◆ Texto:
# # #

Simples e profundo, como sempre foi na vida, ele coçou os cabelos brancos, abriu um sorriso brando e compreensível, e atendeu o questionamento do jovem profissional: - Pior é a poluição da miséria.
Era meados da década de 70 do século XX e o diálogo aconteceu na ante-sala do anfiteatro do Irdeb, sede da TV Educativa, onde o ilustre homem público brasileiro, apontado pela Comissão Econômica da América Latina (Cepal) um dos sete sábios da América Latina, iria proferir palestra sobre a realidade brasileira e o chamado então de Milagre Econômico.
Rômulo Almeida era diretor da Clan, empresa que ele próprio criara com amigos e a participação de gestores de reconhecida competência para executar, a pedido do Governo Federal, o planejamento estratégico do Pólo. Estava construindo a Nova Dias D´Ávila, na verdade um conjunto habitacional bem planejado, de casas requintadas, com toda infra-estrutura, destinado a abrigar os trabalhadores especializados do complexo industrial e suas famílias.

# # #

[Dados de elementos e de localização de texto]
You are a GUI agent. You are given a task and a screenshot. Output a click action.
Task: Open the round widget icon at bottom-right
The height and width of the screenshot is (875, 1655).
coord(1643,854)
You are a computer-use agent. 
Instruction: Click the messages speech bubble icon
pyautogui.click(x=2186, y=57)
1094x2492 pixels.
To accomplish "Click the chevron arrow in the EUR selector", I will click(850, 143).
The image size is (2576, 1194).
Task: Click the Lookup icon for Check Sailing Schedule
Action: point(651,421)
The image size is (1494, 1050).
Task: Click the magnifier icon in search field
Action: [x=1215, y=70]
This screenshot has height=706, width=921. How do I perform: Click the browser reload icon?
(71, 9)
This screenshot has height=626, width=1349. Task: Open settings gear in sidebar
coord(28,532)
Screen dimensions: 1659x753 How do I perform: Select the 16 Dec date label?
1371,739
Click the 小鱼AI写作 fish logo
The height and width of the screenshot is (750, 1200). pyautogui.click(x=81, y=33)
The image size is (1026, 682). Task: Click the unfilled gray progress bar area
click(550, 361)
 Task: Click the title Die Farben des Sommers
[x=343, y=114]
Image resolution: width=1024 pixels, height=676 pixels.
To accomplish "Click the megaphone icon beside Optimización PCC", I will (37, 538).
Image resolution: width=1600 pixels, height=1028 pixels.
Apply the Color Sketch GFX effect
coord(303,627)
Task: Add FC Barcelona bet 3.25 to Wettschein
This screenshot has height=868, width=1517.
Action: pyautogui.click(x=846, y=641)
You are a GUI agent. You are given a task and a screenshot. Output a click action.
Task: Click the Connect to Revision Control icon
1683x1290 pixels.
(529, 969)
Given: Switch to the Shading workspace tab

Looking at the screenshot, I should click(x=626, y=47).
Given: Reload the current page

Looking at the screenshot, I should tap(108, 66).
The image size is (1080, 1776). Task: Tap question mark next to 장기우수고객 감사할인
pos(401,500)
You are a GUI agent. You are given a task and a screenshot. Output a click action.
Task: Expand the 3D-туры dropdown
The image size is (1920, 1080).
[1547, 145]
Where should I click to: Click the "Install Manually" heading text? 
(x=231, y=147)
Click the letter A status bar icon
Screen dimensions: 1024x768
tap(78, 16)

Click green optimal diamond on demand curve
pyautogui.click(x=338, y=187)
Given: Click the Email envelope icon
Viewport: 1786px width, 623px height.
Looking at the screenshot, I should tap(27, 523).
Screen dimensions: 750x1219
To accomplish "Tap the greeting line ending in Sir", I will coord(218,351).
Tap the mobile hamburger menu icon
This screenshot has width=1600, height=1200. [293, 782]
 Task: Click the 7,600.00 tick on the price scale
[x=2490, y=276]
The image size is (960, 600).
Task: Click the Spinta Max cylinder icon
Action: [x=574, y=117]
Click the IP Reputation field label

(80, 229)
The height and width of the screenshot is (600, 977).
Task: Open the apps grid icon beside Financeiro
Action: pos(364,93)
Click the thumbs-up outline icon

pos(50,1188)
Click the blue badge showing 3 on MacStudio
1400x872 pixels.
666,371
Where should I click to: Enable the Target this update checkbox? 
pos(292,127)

# # #

◆ O que fazer: Reescreva o trecho do texto sobre Rômulo Almeida de "Simples e profundo, como" a "poluição da miséria.", substituindo "sorriso brando" por "sorriso largo".

◆ Resposta final:
Simples e profundo, como sempre foi na vida, ele coçou os cabelos brancos, abriu um sorriso largo e compreensível, e atendeu o questionamento do jovem profissional: - Pior é a poluição da miséria.